Better living with Klean Kanteen

  • This post has been sponsored by Klean Kanteen. Klean Kanteen is a family owned company that makes BPA free, reusable products, to help make it EASY to live a more eco friendly lifestyle. This week we went for a snowy hike and picnic with our friends, Hyde and Delle, to test out the insulation. We can report that warm Mac and Cheese and piping hot cocoa was enjoyed! Thank you for helping us reach our goals to make a few tweaks in our lifestyle.

Eating lunch in the back of our car after a day of playing in the canyon.

Eating lunch in the back of our car after a day of playing in the canyon.

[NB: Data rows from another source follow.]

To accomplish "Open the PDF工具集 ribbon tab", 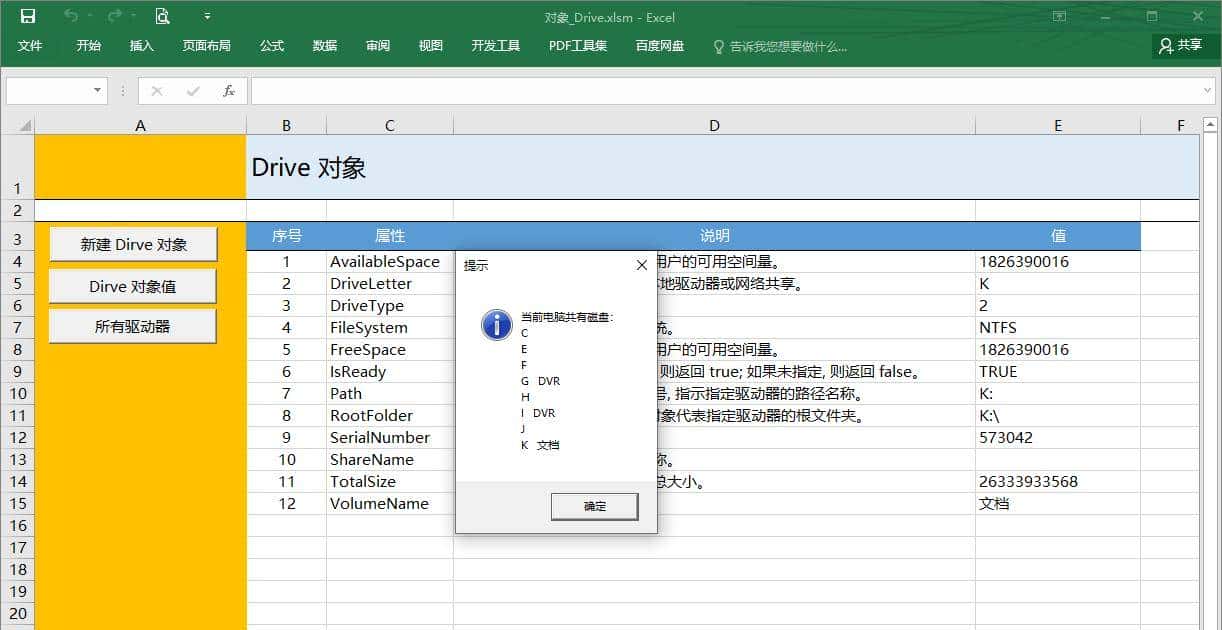I will [576, 45].
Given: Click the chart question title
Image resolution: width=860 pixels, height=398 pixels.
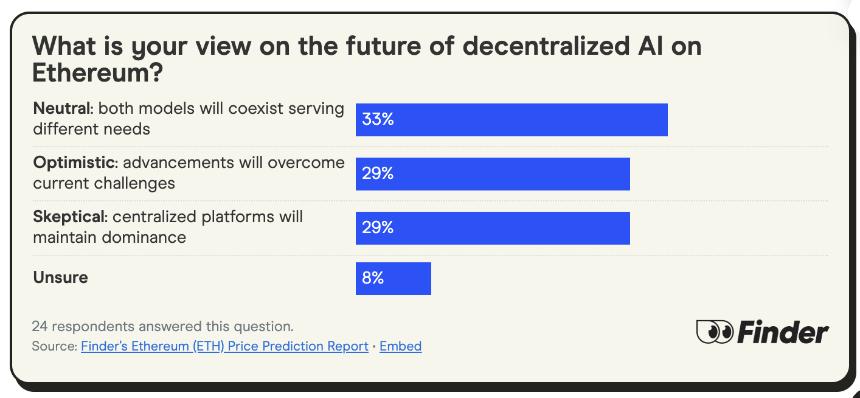Looking at the screenshot, I should (x=366, y=60).
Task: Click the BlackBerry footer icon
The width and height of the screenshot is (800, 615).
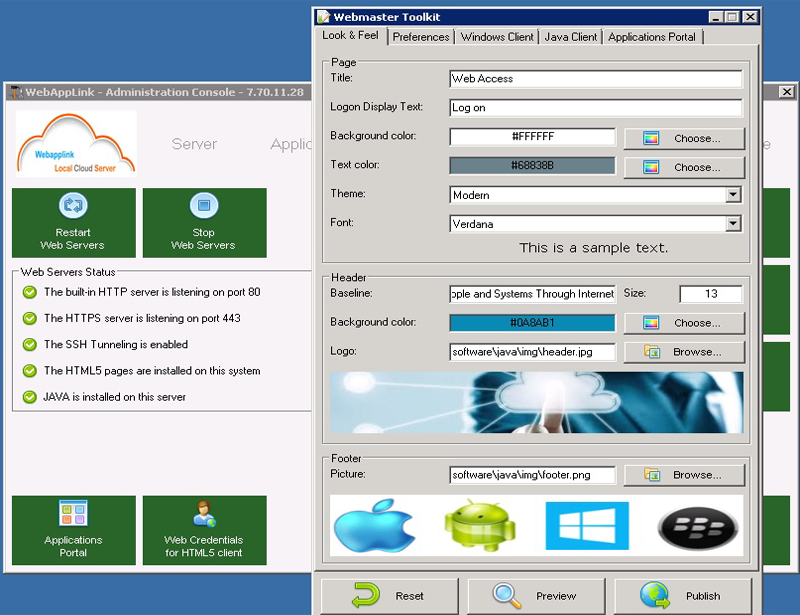Action: (x=697, y=528)
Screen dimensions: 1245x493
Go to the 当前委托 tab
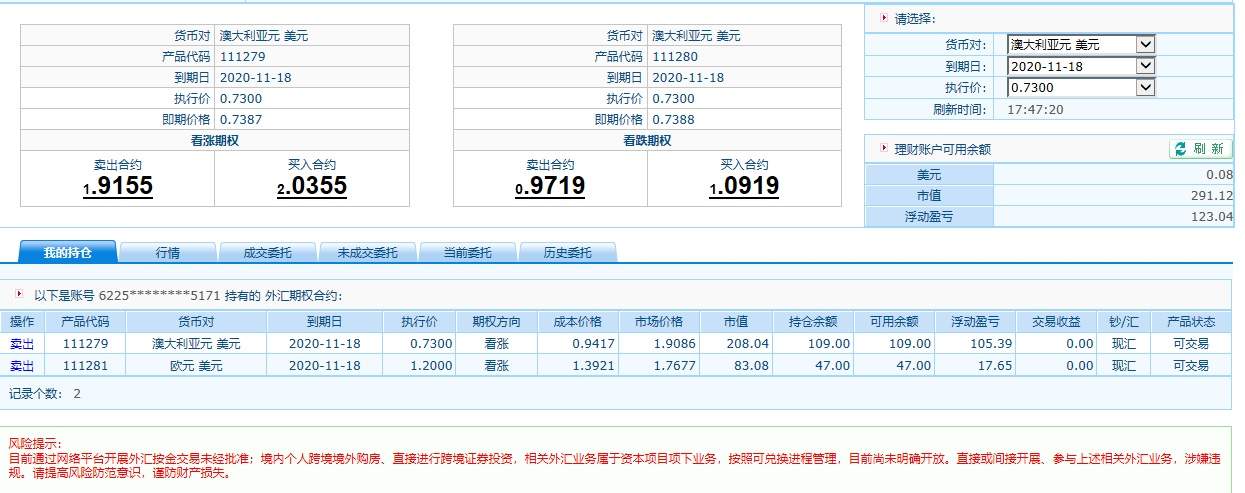coord(467,253)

I have a confession. I kinda suck at green living. Sure, we recycle, bike commute for simple errands around town, and avoid buying bottled water. But I drive my car almost every day. And sometimes I forget my reusable grocery bags. My husband would tell you that sometimes I leave lights on in empty rooms around the house. We use disposable diapers for Huck, and I’m still leery of trying this. I even bought a big pack of single use straws at IKEA last year.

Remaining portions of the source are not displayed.